Через несколько часов молодые люди уже сидели в карете, в которой примадонна Казарини отправлялась на генеральную репетицию «Ифигении». Пора белых ночей миновала, и на вечерний город мягко опускались сумерки. Закат, словно написанный акварельными красками на бледном летнем небе, бросал розовый отсвет на стенки кареты, обитые изнутри серым атласом, и на лицо Каталины, казавшееся оттого румянее, чем оно было в действительности.
— Твой волшебный эликсир сотворил чудо, хотя на вкус оказался не очень приятным, — заговорила девушка, очнувшись от задумчивости. — Откуда ты узнал его рецепт? Мне кажется иногда, что ты знаешь все на свете!
— Рецепт, сестрица, как и «все на свете», я знаю из книг, — улыбнулся ее наивному замечанию Глеб. — Основной секрет состава заключается в некоей целебной травке, произрастающей в Персии. Эту травку мне долгое время не удавалось раздобыть ни за какие деньги. Но учась в Париже и случайно болтаясь вокруг Центрального рынка, я вдруг обнаружил в одном из переулков лавчонку с арабскими товарами. Владел ею диковинный одноглазый старец в белой чалме, вылитый джинн или ифрит! Я снискал его расположение знанием Корана и прочих священных для мусульман трактатов, и он был готов перевернуть для меня вверх дном весь свой товар, если бы я этого потребовал. У него я и обнаружил эту травку. Мне она не стоила ни гроша, старик навязал ее в подарок, и я основательно запасся.

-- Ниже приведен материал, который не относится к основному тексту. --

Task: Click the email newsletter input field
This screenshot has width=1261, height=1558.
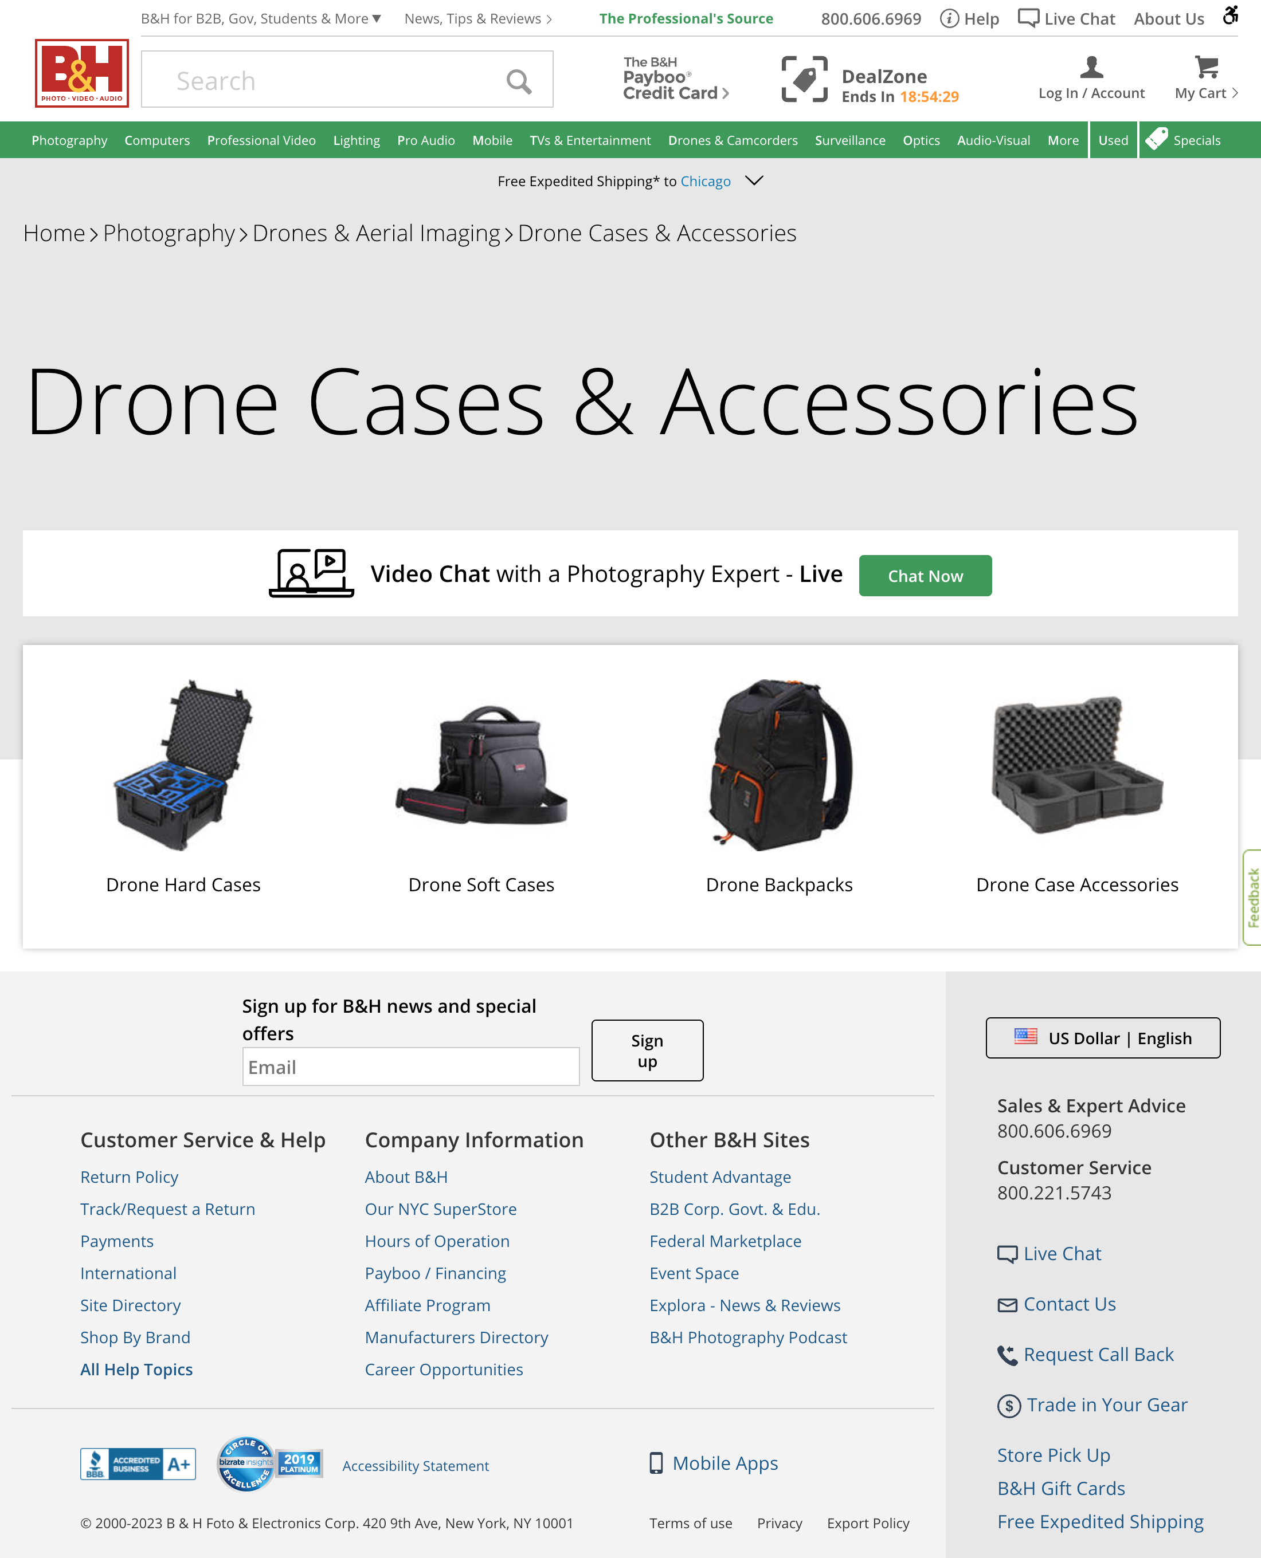Action: [410, 1066]
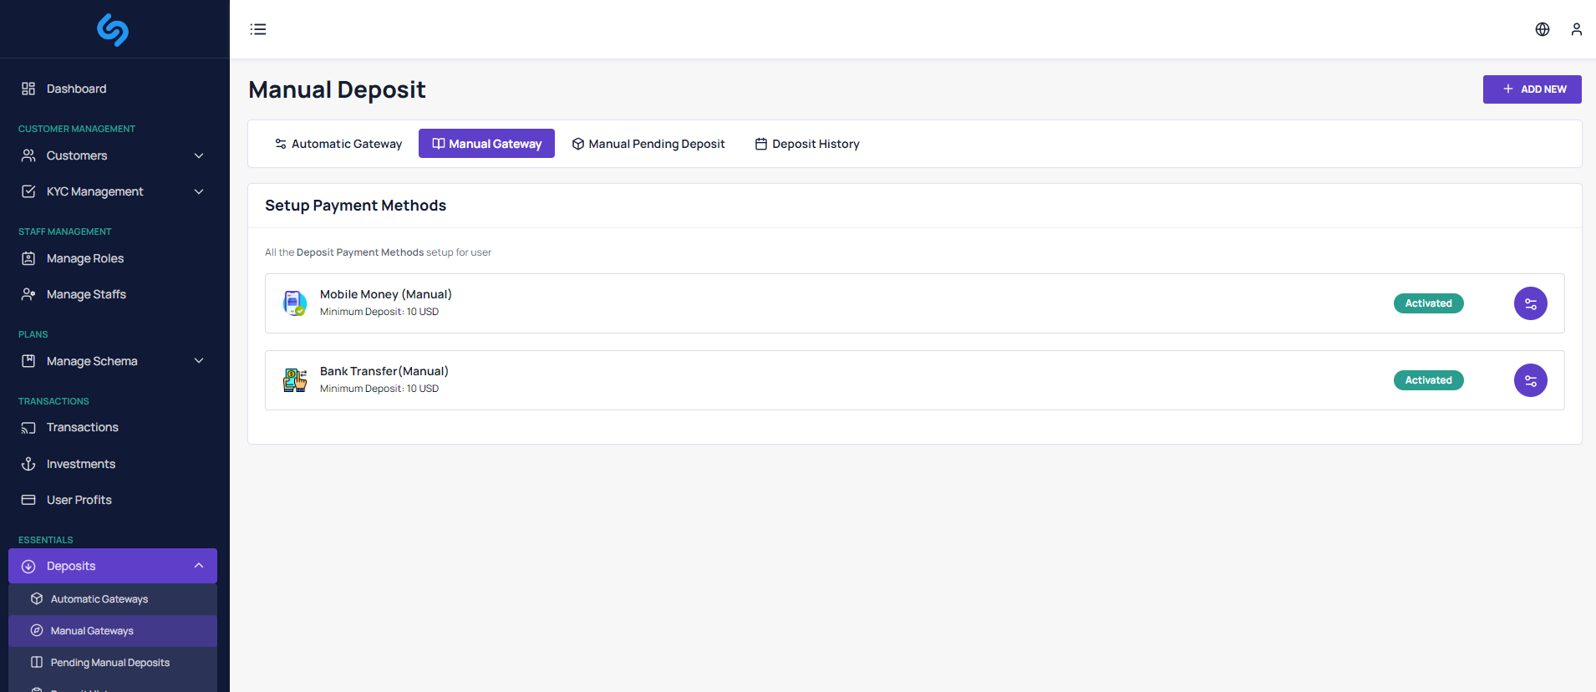This screenshot has height=692, width=1596.
Task: Open settings for Mobile Money (Manual)
Action: [x=1530, y=303]
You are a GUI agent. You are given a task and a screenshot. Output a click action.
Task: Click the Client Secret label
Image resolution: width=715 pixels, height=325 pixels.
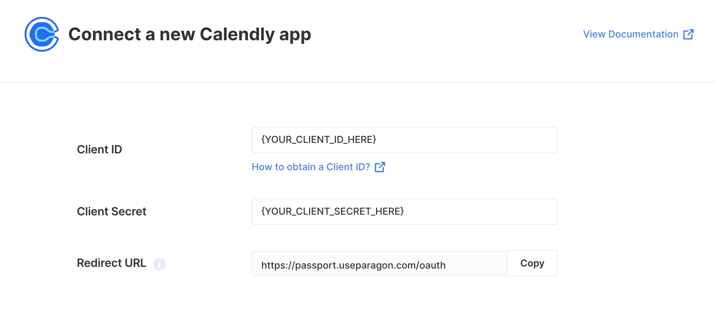pyautogui.click(x=112, y=212)

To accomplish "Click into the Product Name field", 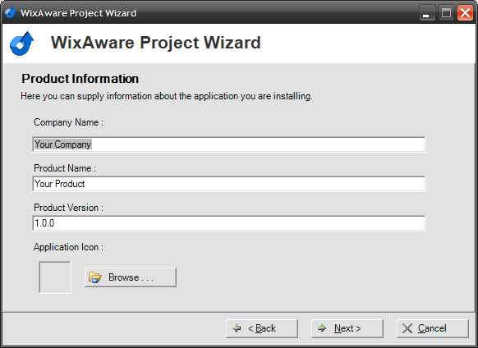I will coord(229,184).
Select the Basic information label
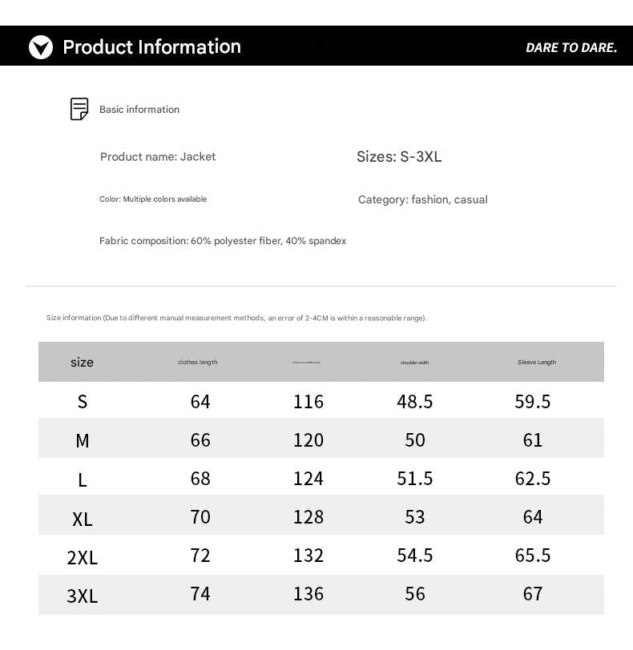Image resolution: width=633 pixels, height=650 pixels. click(x=139, y=110)
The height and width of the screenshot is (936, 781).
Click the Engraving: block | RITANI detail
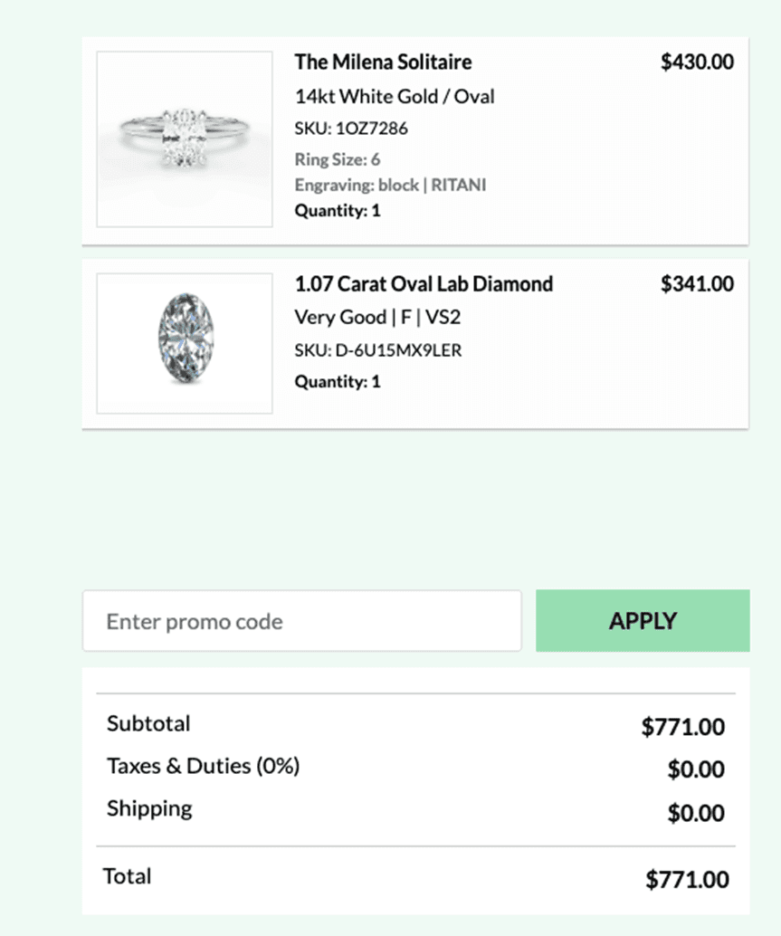pyautogui.click(x=390, y=185)
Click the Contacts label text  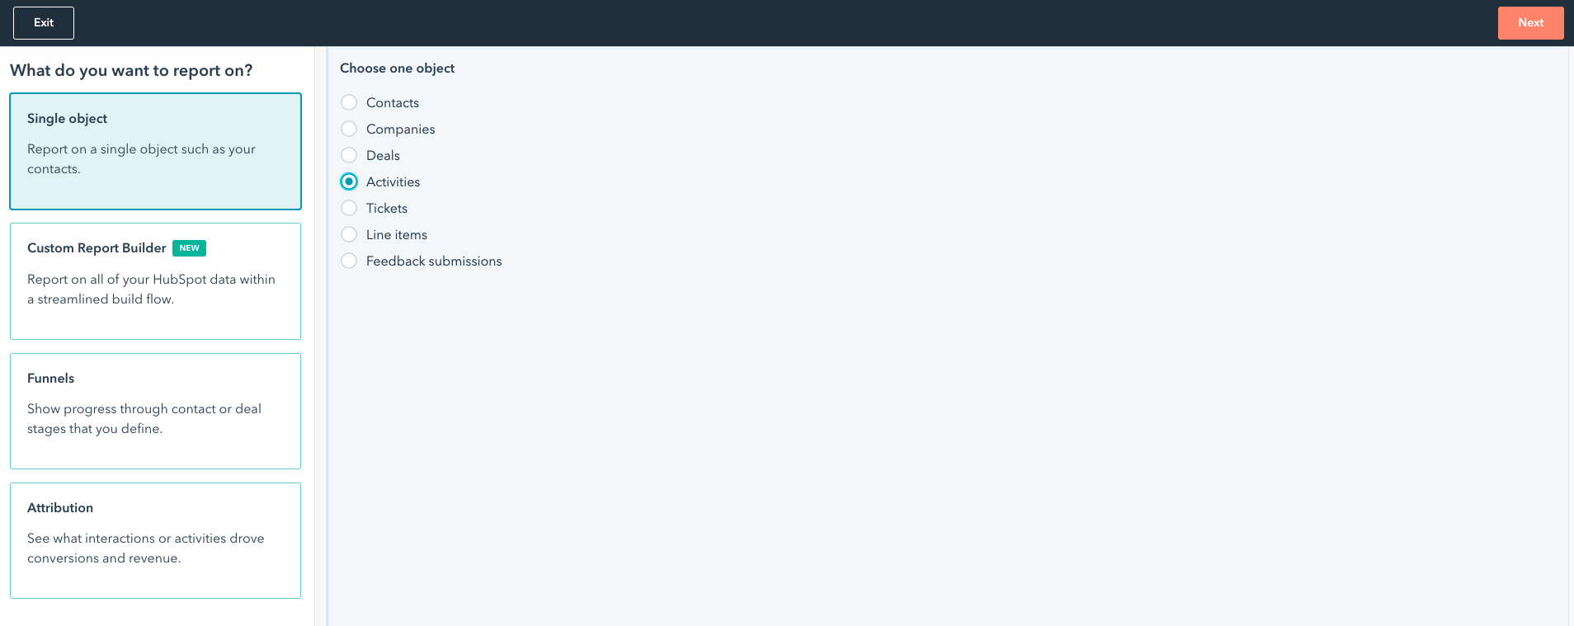click(393, 102)
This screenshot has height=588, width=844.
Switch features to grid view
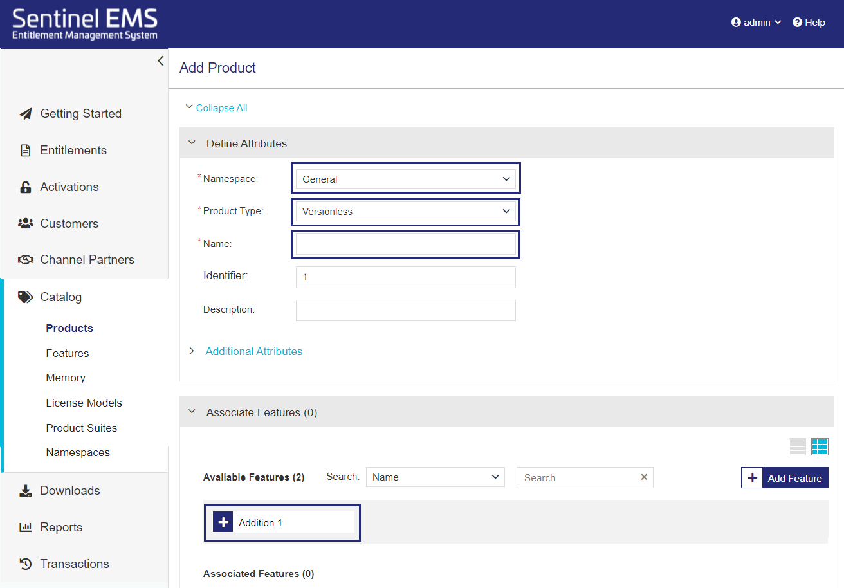click(820, 446)
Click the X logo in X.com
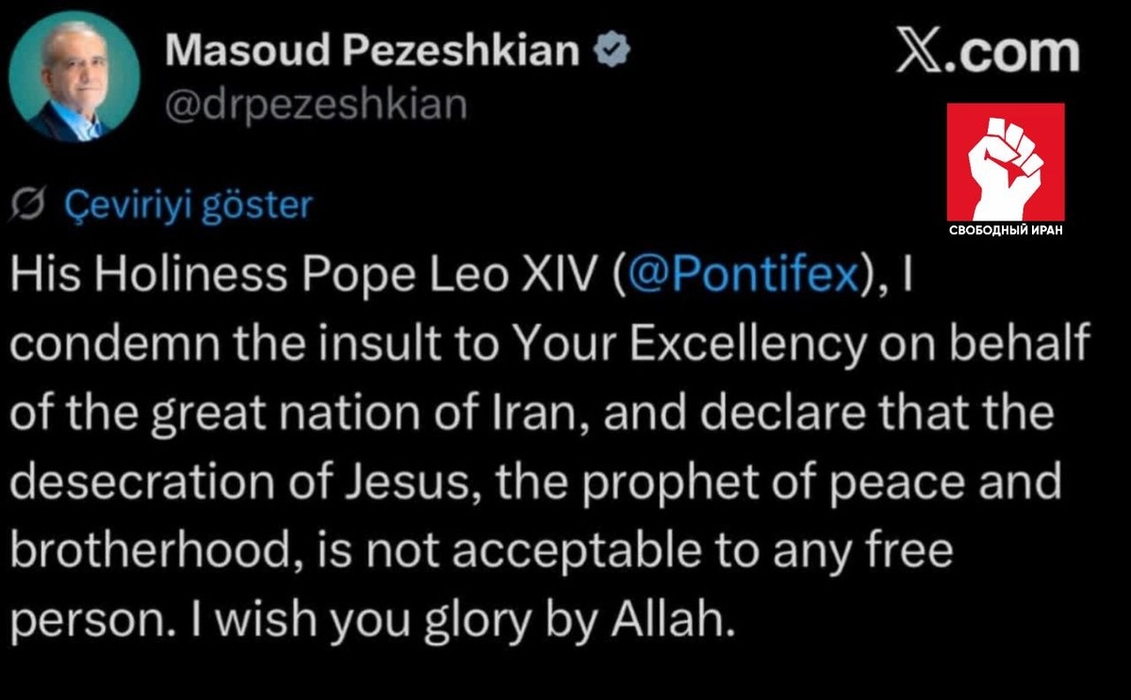1131x700 pixels. click(x=920, y=51)
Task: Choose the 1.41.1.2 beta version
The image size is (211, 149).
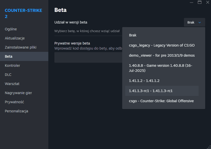Action: 144,81
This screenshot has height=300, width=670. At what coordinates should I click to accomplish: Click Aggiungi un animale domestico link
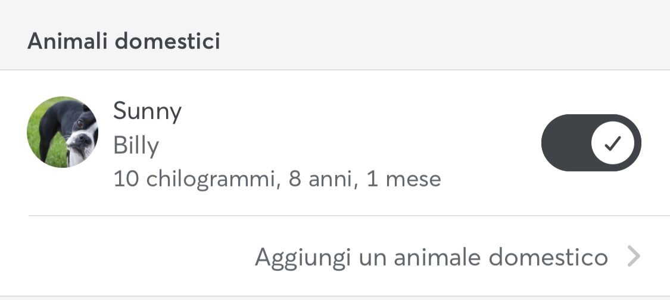[431, 258]
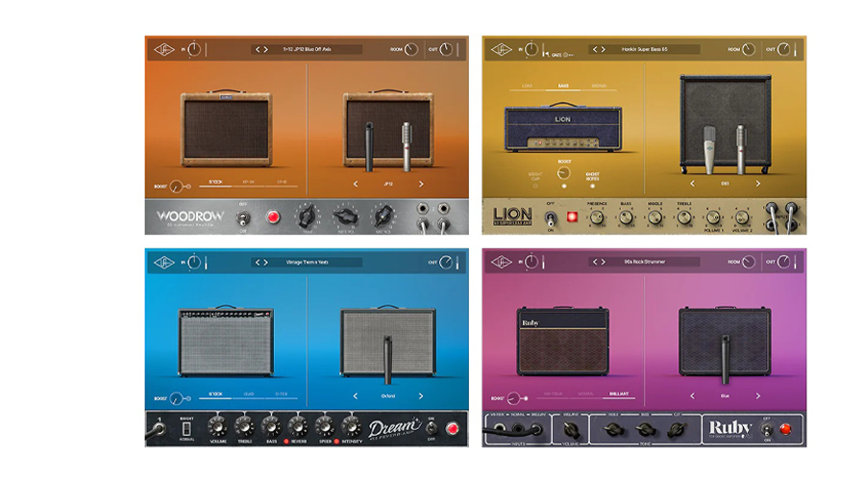Go to previous cabinet before Oxford in Dream
865x483 pixels.
tap(355, 395)
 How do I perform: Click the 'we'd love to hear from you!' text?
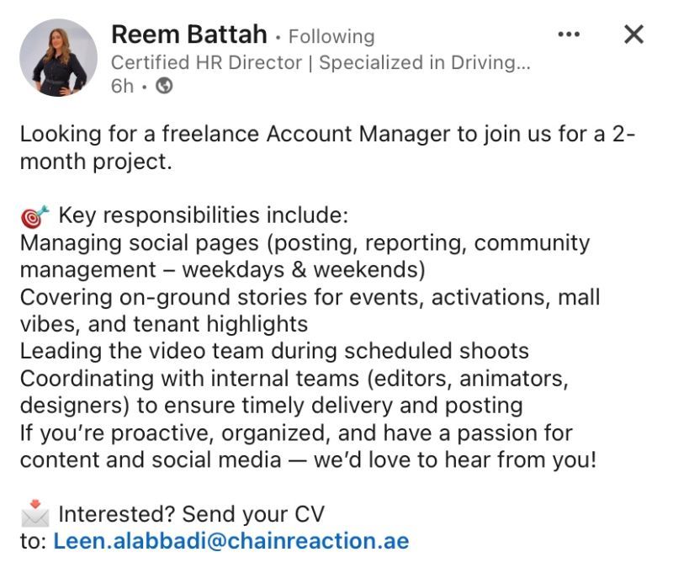[x=455, y=460]
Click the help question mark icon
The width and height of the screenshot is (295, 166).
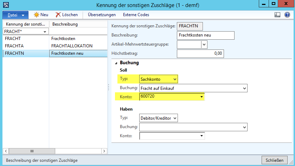tap(287, 15)
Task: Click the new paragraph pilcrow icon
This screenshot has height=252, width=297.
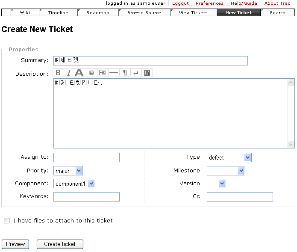Action: [x=125, y=73]
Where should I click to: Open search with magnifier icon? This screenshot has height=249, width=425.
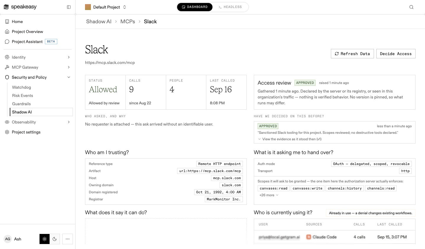pos(411,7)
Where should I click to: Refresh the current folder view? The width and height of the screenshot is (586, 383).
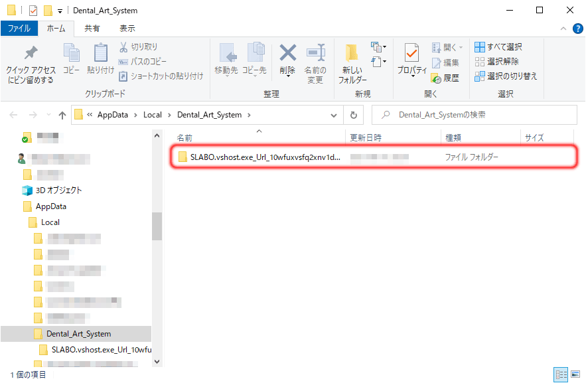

Глеб замолчал, почувствовав вдруг, что девушка его не слушает, а думает о своем. Каталина в этот вечер была необычайно рассеянна.
— Знаешь, я ведь хорошо помню, как мой отец с твоим родителем собирались на маскарад к императрице Марии Федоровне, — без всякой связи с услышанным только что рассказом произнесла она. — Я капризничала, закатила им сцену, потому что тоже хотела попасть на бал. Но стоило мне увидеть их костюмы, эти страшные, такие зловещие маски римских божеств, мне сразу расхотелось веселиться, и я убежала в комнату Бориса. Он в это время сочинял стихи и растерялся, когда я ворвалась, даже заикаться начал. А знаешь почему?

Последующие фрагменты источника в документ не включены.